BEGIN
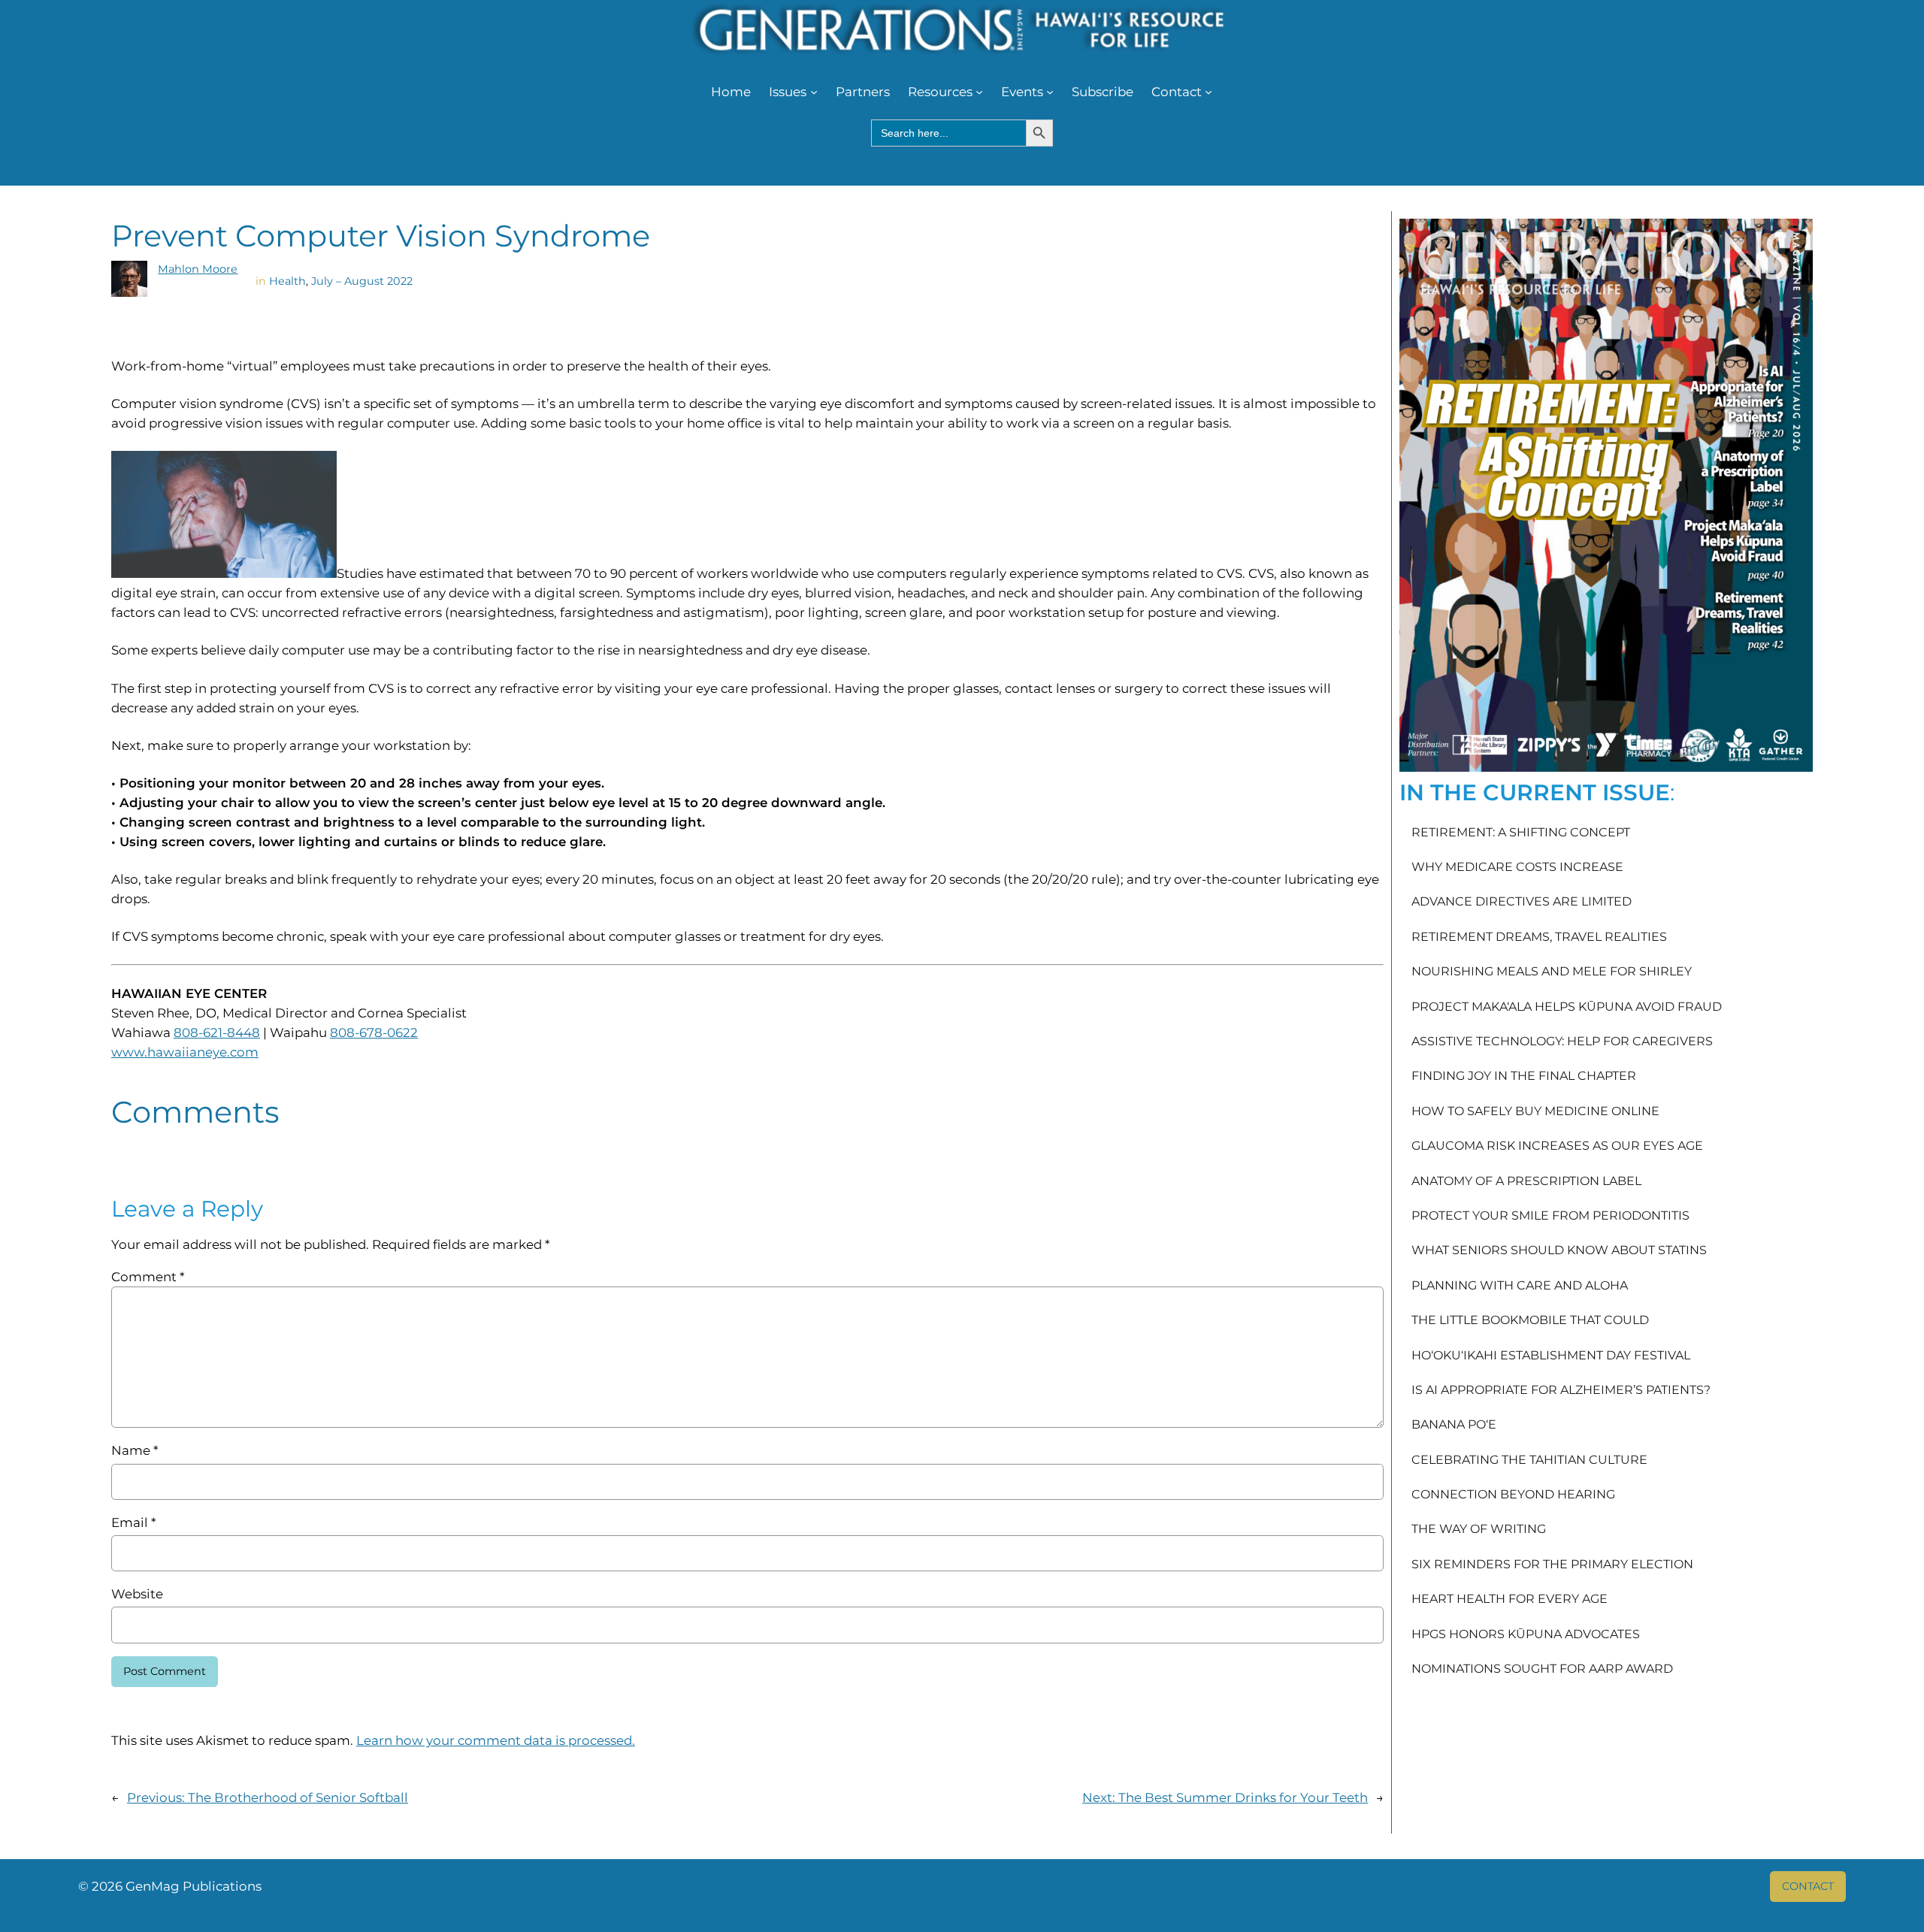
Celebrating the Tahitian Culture (1529, 1460)
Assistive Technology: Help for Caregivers (1562, 1041)
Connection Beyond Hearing (1513, 1494)
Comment (147, 1276)
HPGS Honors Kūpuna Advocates (1525, 1634)
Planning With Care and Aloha (1519, 1286)
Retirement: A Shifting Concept (1520, 832)
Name (134, 1450)
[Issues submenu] (814, 91)
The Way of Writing (1478, 1529)
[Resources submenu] (979, 91)
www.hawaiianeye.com (185, 1052)
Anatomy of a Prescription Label (1526, 1181)
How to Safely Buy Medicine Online (1535, 1111)
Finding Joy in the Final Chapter (1523, 1076)
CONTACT (1808, 1886)
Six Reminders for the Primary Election (1552, 1564)
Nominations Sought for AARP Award (1542, 1669)
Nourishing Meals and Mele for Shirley (1551, 971)
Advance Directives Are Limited (1521, 902)
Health (287, 281)
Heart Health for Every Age (1509, 1599)
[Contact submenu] (1208, 91)
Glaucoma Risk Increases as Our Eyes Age (1557, 1146)
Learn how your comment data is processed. (495, 1740)
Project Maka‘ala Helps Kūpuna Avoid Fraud (1566, 1007)
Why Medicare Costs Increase (1517, 867)
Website (137, 1593)
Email (133, 1522)
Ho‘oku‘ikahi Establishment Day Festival (1550, 1355)
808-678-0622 (374, 1032)
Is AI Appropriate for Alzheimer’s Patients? (1561, 1390)
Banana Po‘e (1453, 1425)
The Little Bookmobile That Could (1530, 1320)
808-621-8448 (217, 1032)
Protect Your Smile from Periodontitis (1550, 1216)
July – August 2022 (362, 281)
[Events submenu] (1050, 91)
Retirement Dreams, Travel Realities (1539, 937)
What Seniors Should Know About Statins (1559, 1250)
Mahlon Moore (197, 269)
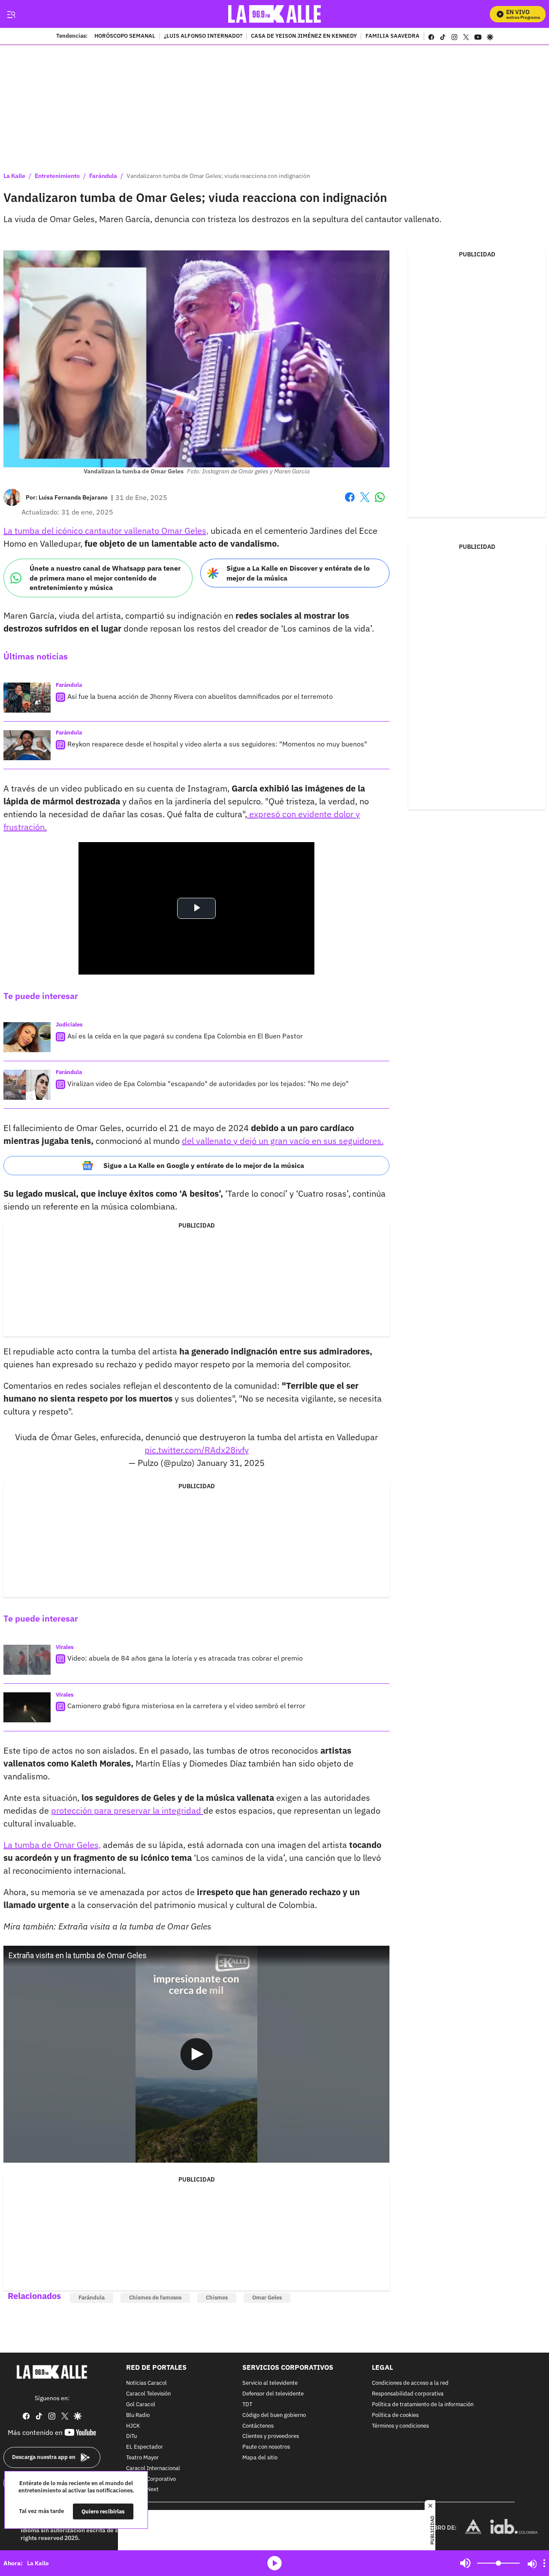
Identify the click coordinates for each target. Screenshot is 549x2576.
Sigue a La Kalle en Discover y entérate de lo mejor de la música (298, 573)
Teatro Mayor (142, 2458)
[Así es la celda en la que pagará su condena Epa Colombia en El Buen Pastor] (27, 1037)
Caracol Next (142, 2489)
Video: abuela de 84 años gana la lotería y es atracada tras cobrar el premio (185, 1658)
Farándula (103, 176)
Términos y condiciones (400, 2426)
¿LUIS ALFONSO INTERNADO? (203, 36)
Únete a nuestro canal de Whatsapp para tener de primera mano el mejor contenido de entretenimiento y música (105, 578)
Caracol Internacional (153, 2468)
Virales (65, 1647)
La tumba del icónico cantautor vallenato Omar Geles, (105, 530)
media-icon (274, 2563)
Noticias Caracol (146, 2383)
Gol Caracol (140, 2404)
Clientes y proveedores (270, 2436)
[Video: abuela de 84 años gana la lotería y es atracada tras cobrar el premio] (27, 1660)
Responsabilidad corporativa (407, 2394)
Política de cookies (395, 2415)
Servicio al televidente (270, 2383)
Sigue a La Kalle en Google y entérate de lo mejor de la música (203, 1165)
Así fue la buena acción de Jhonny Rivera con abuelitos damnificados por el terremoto (200, 696)
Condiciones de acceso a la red (410, 2383)
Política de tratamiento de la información (423, 2404)
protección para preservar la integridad (127, 1810)
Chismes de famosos (155, 2297)
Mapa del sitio (260, 2458)
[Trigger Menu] (10, 14)
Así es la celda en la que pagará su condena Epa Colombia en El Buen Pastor (185, 1036)
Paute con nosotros (266, 2447)
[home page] (274, 14)
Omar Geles (267, 2297)
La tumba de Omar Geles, (52, 1845)
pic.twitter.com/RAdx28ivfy (197, 1450)
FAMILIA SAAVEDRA (392, 36)
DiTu (131, 2436)
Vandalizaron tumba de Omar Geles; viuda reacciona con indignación (218, 176)
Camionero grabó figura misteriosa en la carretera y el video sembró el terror (186, 1705)
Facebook (349, 502)
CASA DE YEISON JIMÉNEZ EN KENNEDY (304, 36)
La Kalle (14, 176)
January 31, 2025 (231, 1463)
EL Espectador (144, 2447)
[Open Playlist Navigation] (544, 2563)
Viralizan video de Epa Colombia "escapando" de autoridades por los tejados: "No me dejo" (208, 1083)
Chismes (217, 2297)
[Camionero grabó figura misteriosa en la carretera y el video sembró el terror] (27, 1707)
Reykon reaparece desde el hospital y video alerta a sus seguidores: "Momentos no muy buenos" (217, 744)
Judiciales (69, 1024)
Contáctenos (258, 2426)
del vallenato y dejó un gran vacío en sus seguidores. (282, 1141)
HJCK (133, 2426)
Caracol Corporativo (151, 2479)
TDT (247, 2404)
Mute (465, 2563)
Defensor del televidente (273, 2394)
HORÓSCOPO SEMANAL (124, 36)
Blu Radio (138, 2415)
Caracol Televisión (148, 2394)
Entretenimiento (57, 176)
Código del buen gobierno (274, 2415)
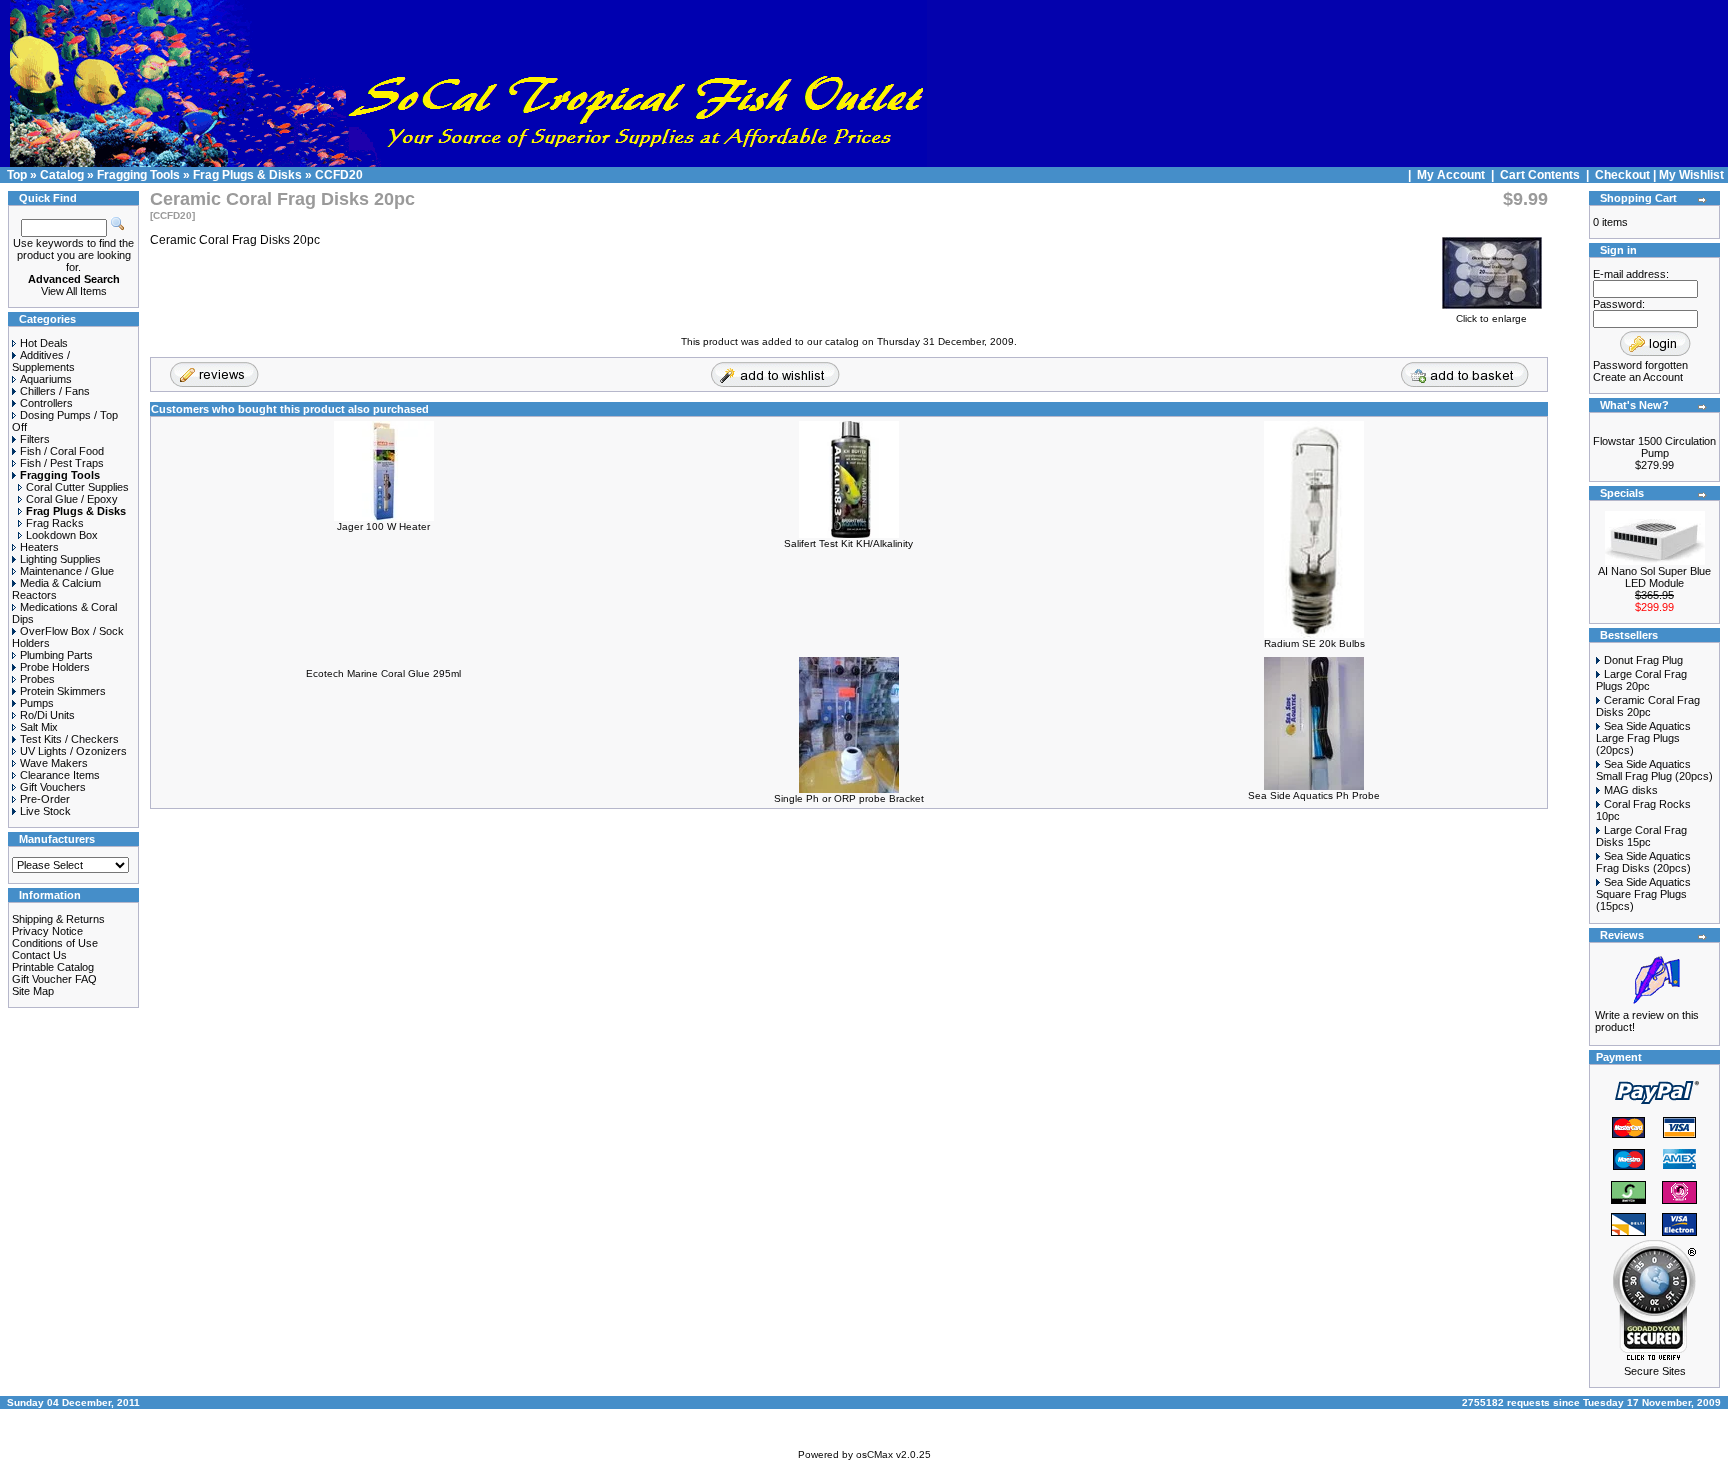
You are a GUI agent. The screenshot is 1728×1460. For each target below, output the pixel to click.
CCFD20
END
Exact duplication is required for the lines above, from the line that contains "Farándula (103, 176)" to the line that contains "Clientes y proveedores (270, 2436)", inclusive; omit all others.

ANSWER FOR THE TASK =
Farándula (103, 176)
Términos y condiciones (400, 2426)
¿LUIS ALFONSO INTERNADO? (203, 36)
Únete a nuestro canal de Whatsapp para tener de primera mano el mejor contenido de entretenimiento y música (105, 578)
Caracol Internacional (153, 2468)
Virales (65, 1647)
La tumba del icónico cantautor vallenato Omar Geles, (105, 530)
media-icon (274, 2563)
Noticias Caracol (146, 2383)
Gol Caracol (140, 2404)
Clientes y proveedores (270, 2436)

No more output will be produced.